I have the following data:

|--------------------------------------------------------|
|USER   | ID    | DEVICEID          | DATE               |
|--------------------------------------------------------|
|7      | 14450 | aa6603ceef3b397c  | 2016-08-03 10:19:14|
|--------------------------------------------------------|
|7      | 14457 | aa6603ceef3b397c  | 2016-08-02 18:33:43|
|--------------------------------------------------------|
|7      | 14398 | 82c422272772e05a  | 2016-06-07 09:56:55|
|--------------------------------------------------------|
|7      | 14399 | 82c422272772e05a  | 2016-06-07 09:14:28|
|--------------------------------------------------------|
|249    | 14433 | 75da16fe9c4e480d  | 2016-07-06 11:10:32|
|--------------------------------------------------------|
|249    | 14358 | 75da16fe9c4e480d  | 2016-08-03 10:03:07|
|--------------------------------------------------------|

But I need to mount a query to get the following data:

|--------------------------------------------------------|
|USER   | ID    | DEVICEID          | DATE               |
|--------------------------------------------------------|
|7      | 14450 | aa6603ceef3b397c  | 2016-08-03 10:19:14|
|--------------------------------------------------------|
|7      | 14398 | 82c422272772e05a  | 2016-06-07 09:56:55|
|--------------------------------------------------------|
|249    | 14358 | 75da16fe9c4e480d  | 2016-08-03 10:03:07|
|--------------------------------------------------------|

That is, I need to group by Usere Deviceid, taking whatever has the latest date, but I need to know his Id too, because I need more data that exists in this table and the idea was to use as subquery. How could I do that?
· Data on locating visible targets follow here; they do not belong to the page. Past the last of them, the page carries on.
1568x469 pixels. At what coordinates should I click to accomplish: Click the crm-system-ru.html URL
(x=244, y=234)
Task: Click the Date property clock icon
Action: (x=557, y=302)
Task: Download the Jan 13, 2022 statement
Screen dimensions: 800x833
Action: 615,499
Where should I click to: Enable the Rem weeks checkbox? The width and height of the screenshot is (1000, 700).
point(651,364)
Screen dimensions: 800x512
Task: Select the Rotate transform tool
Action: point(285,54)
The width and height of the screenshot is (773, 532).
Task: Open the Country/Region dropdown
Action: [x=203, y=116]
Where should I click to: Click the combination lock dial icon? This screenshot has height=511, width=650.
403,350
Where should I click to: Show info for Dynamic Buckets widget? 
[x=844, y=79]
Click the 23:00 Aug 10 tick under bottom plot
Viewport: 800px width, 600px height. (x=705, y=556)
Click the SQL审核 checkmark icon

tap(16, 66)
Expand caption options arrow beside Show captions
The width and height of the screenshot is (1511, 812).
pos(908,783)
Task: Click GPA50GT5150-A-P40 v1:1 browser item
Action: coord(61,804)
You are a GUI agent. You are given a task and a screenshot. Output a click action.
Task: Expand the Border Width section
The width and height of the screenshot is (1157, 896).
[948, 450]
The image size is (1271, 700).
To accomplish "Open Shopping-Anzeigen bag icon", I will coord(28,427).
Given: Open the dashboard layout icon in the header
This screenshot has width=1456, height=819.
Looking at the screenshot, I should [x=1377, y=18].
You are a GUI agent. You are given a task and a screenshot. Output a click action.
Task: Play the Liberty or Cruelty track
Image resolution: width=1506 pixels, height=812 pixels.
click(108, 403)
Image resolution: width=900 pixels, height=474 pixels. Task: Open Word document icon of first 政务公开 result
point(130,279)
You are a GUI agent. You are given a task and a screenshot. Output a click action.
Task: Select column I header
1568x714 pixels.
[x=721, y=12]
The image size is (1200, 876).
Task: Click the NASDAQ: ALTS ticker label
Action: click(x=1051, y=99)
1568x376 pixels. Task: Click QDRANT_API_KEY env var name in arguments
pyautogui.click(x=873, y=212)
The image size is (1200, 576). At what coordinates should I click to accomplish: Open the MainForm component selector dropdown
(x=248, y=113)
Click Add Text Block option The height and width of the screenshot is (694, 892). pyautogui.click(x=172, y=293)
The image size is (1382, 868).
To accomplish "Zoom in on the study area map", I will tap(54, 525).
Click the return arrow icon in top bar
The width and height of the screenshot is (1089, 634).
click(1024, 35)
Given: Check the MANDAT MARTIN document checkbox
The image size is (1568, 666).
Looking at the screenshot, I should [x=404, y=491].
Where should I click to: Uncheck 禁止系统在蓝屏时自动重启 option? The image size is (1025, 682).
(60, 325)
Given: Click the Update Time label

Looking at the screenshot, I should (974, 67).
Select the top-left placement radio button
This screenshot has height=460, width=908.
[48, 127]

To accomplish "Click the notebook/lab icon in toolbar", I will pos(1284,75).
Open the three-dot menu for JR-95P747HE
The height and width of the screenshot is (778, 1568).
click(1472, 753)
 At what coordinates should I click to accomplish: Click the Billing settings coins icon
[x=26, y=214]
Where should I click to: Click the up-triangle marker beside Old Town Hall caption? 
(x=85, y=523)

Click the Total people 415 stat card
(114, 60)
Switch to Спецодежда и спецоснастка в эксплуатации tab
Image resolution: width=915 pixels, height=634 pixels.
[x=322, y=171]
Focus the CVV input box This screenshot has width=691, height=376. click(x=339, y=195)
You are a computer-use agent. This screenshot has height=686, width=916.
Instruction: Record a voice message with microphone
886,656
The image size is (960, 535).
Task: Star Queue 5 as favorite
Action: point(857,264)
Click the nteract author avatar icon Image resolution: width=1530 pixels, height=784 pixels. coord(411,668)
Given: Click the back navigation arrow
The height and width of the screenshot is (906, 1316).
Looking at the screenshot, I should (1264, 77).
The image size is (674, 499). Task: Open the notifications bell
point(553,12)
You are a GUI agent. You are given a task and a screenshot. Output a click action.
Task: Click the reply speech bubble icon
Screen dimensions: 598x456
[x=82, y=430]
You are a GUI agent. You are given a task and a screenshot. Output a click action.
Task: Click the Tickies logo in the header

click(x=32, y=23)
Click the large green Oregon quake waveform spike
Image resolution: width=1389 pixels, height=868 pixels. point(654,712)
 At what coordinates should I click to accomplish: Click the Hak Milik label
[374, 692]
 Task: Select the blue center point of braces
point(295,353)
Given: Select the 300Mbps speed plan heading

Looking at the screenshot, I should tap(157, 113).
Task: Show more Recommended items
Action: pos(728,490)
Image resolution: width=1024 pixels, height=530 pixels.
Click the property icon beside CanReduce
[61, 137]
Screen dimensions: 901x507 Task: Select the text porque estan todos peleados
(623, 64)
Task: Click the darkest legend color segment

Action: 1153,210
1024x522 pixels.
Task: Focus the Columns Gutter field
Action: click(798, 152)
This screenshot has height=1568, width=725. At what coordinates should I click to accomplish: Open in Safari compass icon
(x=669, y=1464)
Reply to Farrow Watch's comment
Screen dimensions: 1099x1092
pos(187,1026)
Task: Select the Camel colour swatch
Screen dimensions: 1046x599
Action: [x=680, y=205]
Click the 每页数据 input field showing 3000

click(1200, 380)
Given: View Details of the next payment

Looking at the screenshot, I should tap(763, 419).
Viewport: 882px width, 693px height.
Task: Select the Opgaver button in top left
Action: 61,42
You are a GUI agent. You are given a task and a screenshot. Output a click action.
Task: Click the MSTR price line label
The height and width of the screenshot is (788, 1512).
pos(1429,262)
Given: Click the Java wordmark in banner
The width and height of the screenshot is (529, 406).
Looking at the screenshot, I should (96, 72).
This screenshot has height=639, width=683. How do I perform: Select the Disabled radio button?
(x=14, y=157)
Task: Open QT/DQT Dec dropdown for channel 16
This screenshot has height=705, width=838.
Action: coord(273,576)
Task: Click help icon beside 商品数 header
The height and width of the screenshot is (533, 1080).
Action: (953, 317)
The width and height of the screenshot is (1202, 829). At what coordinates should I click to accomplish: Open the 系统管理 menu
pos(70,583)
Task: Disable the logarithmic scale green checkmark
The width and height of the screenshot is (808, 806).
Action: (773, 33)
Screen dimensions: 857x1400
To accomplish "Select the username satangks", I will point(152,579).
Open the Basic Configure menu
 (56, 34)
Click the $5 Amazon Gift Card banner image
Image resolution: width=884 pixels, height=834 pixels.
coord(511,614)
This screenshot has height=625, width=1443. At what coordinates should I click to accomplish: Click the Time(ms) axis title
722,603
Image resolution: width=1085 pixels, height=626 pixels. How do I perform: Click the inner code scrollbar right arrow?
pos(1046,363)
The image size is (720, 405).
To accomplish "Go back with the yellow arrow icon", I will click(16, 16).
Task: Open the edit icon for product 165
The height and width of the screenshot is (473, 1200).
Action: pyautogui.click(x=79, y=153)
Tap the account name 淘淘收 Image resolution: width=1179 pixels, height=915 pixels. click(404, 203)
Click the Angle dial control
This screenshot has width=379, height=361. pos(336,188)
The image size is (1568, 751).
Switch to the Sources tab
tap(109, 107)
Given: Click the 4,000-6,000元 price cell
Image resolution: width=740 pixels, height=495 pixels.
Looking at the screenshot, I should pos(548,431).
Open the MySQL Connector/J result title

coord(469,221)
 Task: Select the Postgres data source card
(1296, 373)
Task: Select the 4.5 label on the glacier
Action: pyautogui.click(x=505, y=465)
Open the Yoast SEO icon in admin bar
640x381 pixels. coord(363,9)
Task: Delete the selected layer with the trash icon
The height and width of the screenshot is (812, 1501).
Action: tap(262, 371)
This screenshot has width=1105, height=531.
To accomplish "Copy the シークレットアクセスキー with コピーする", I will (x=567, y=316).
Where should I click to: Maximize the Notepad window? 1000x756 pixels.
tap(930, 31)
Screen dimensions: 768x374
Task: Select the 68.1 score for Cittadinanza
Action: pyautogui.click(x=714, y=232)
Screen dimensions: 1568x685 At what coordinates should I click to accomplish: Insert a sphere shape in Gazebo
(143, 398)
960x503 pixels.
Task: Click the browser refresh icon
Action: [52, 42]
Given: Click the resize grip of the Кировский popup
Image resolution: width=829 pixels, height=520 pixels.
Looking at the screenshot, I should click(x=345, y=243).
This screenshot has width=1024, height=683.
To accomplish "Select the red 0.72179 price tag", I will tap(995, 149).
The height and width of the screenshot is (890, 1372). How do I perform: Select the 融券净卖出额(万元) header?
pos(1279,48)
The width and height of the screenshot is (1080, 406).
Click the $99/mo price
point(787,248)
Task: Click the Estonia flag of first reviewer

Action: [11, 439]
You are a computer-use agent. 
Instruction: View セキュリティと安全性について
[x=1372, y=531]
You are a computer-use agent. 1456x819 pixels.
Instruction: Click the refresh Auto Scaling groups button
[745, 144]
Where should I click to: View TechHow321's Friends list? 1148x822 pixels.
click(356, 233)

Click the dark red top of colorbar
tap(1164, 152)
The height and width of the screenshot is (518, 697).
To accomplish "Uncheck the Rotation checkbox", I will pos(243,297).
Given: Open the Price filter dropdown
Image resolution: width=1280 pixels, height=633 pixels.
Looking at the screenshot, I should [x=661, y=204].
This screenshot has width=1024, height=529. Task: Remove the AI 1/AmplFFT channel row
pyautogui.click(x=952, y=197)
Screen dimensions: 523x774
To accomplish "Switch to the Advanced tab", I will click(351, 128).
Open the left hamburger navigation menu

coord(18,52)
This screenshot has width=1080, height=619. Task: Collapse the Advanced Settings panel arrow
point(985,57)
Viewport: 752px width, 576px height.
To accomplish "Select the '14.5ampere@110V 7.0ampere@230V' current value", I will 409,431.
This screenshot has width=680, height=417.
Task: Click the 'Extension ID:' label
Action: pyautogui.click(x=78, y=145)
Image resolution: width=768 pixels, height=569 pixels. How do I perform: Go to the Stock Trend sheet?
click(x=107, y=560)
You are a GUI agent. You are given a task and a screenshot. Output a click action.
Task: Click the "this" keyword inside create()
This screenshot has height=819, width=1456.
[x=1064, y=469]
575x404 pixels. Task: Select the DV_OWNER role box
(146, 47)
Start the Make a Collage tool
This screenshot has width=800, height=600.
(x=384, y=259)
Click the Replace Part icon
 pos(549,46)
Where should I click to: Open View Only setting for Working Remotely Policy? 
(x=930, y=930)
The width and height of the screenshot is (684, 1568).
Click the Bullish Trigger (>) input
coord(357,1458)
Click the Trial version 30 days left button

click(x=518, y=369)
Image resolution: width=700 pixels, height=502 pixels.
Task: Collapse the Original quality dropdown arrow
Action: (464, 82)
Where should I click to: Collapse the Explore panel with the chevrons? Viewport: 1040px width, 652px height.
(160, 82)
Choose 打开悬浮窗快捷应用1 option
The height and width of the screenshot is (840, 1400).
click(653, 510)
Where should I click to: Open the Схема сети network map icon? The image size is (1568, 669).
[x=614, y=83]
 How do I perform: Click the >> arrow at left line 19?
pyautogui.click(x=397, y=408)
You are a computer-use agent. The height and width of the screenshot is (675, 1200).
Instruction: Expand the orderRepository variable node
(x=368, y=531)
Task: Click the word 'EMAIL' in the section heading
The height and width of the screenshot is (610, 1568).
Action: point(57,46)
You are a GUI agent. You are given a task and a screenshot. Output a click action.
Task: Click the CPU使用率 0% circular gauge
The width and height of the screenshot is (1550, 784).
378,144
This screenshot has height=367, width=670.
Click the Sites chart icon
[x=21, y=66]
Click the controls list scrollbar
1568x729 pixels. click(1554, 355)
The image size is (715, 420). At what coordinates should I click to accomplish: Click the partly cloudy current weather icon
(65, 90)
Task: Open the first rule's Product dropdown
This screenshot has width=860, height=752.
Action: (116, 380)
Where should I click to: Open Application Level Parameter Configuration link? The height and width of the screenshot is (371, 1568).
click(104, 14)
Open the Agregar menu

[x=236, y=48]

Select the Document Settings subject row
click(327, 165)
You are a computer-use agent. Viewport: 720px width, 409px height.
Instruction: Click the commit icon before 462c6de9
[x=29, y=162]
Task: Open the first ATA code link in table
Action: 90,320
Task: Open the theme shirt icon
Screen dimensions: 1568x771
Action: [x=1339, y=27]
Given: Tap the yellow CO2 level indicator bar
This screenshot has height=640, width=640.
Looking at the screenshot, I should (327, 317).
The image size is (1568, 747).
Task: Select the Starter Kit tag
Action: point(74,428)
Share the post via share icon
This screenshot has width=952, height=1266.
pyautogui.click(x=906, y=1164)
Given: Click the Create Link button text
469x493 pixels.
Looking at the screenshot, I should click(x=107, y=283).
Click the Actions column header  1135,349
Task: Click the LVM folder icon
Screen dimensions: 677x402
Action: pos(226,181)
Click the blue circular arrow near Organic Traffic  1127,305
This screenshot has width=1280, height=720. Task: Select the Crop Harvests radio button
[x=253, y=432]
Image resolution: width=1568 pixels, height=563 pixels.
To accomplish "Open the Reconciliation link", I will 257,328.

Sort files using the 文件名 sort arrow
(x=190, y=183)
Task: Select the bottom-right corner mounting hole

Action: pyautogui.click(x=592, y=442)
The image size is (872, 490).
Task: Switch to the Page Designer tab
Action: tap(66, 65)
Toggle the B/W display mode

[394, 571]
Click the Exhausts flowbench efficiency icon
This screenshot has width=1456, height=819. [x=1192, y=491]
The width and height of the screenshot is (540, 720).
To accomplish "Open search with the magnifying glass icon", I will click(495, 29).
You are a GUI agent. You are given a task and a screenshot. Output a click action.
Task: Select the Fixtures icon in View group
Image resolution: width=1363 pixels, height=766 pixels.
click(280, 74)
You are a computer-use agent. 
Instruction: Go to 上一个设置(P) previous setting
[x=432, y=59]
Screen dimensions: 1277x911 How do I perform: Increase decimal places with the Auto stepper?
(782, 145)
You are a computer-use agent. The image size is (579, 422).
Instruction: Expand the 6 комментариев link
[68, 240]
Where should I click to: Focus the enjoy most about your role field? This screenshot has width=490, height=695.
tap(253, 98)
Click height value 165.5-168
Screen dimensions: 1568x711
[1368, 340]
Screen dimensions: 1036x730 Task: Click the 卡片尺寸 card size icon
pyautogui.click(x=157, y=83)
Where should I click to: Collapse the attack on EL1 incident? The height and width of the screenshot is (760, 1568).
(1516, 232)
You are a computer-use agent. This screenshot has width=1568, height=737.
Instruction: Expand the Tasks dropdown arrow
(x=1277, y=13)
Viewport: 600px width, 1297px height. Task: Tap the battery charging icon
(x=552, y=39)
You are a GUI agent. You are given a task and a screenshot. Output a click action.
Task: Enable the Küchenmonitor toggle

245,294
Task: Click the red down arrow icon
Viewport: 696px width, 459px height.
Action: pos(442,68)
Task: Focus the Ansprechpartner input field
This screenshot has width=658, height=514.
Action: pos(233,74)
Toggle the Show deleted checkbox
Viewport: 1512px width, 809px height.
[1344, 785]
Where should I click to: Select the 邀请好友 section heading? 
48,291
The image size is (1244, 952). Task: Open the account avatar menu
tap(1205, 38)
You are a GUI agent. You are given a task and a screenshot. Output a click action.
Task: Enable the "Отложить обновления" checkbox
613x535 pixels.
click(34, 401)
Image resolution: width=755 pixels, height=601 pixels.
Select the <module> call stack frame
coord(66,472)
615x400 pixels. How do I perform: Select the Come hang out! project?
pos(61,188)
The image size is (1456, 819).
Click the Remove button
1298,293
sql database sql-server group-by

2 answers

2


I don’t have SQL Server installed, but I tested with Mysql and you should be able to with a similar SQL:

SELECT t2.* FROM
    (SELECT user, deviceid, MAX(date) AS date FROM q144255
     GROUP BY user, deviceid) t1
LEFT JOIN q144255 t2
    ON t1.user = t2.user AND t1.deviceid = t2.deviceid AND t1.date = t2.date;

Upshot:

+------+-------+------------------+---------------------+
| user | id    | deviceid         | date                |
+------+-------+------------------+---------------------+
|    7 | 14398 | 82c422272772e05a | 2016-06-07 09:56:55 |
|    7 | 14450 | aa6603ceef3b397c | 2016-08-03 10:19:14 |
|  249 | 14358 | 75da16fe9c4e480d | 2016-08-03 10:03:07 |
+------+-------+------------------+---------------------+

EDIT:

SELECT DISTINCT t1.user, t1.deviceid, t1.id, t1.date
FROM q144255 t1
WHERE t1.date = (SELECT MAX(t2.date) FROM q144255 t2
                 WHERE t2.user = t1.user and t2.deviceid = t1.deviceid);

  • Thanks for the answer, I did something similar here but with the reverse thought of yours. I am only suspicious of having to use this comparison in LEFT JOIN without having the ID as a reference, because there is a very small (almost zero) chance that there are two records with the same date.

  • 1

    I get it. Try it the way I reported it in the reply issue.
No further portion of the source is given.